3D-Printed Fluorescence Hyperspectral Lidar for Monitoring Tagged Insects

MANEFJORD, HAMPUS; MULLER, LAURO; LI, MENG; SALVADOR, JACOBO; BLOMQVIST, SOFIA; RUNEMARK, ANNA; KIRKEBY, CARSTEN; IGNELL, RICKARD; BOOD, JOAKIM; BRYDEGAARD, MIKKEL

IEEE JOURNAL OF SELECTED TOPICS IN QUANTUM ELECTRONICS

IEEE-INST ELECTRICAL ELECTRONICS ENGINEERS INC

Año: 2023 vol. 28

1077-260X

Insects play crucial roles in ecosystems, and how they disperse within their habitat has significant implications for our daily life. Examples include foraging ranges for pollinators, as well as the spread of disease vectors and pests.

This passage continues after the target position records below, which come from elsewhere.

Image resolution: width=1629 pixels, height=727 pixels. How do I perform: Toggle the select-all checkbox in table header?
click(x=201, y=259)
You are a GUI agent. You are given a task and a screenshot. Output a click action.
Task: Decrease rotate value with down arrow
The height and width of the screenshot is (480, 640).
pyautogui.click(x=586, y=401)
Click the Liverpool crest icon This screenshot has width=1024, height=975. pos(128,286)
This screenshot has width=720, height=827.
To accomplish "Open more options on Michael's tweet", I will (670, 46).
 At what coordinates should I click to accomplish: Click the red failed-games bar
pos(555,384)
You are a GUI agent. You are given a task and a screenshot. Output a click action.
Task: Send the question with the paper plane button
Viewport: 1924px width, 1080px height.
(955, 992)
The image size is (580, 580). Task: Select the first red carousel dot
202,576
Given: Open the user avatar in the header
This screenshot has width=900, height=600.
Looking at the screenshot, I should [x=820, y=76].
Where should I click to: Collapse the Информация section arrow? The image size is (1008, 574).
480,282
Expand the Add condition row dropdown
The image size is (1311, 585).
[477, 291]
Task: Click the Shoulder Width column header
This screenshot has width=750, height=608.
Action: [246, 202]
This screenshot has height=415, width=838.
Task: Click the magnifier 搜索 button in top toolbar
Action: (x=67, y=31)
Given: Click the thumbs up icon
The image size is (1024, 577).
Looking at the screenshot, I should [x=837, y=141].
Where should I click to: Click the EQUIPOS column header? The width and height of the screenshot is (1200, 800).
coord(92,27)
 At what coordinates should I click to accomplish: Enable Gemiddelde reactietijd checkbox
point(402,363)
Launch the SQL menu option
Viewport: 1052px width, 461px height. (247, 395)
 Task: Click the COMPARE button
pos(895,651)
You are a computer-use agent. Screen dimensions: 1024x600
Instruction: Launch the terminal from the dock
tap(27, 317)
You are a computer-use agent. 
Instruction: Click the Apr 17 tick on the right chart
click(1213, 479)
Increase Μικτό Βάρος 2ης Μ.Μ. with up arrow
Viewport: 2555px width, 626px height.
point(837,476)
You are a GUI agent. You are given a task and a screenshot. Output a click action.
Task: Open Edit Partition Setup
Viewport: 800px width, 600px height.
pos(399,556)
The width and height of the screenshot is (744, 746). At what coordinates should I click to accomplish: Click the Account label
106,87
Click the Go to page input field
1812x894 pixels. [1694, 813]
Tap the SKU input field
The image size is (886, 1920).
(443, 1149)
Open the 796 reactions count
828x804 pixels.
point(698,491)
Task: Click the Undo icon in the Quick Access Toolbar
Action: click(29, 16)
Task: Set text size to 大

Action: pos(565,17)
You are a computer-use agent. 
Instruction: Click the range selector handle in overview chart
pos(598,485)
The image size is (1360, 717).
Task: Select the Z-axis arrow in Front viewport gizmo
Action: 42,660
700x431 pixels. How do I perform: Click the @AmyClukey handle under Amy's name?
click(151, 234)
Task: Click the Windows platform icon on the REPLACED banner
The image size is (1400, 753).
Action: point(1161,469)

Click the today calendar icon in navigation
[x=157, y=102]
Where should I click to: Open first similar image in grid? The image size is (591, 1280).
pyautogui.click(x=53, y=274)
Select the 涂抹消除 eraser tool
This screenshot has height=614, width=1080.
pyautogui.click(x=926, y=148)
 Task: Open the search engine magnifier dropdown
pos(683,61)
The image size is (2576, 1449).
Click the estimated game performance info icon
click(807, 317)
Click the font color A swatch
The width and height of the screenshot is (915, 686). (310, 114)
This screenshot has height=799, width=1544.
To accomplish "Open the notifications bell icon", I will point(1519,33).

Despite technological advances with radio tags, isotopes, and genetic sequencing, insect dispersal and migration range remain challenging to study. The gold standard method of mark-recapture is tedious and inefficient. This paper demonstrates the construction of a compact, inexpensive hyperspectral fluorescence lidar. The system is based on off-the-shelf components and 3D printing. After evaluating the performance of the instrument in the laboratory, we demonstrate its efficient range-resolved fluorescence spectra in situ. We present daytime remote ranging and fluorescent identification of auto-powder-tagged honey bees. We also showcase range-, temporally- and spectrally-resolved free-flying mosquitoes, which were tagged through feeding on fluorescent-dyed sugar water. We conclude that violet light can efficiently excite administered sugar meals imbibed by flying insects. Our field experiences provide realistic expectations of signal-to-noise levels, which can be used in future studies. The technique is generally applicable and can efficiently monitor several tagged insect groups in parallel for comparative ecological analysis. This technique opens up a range of ecological experiments, which were previously unfeasible.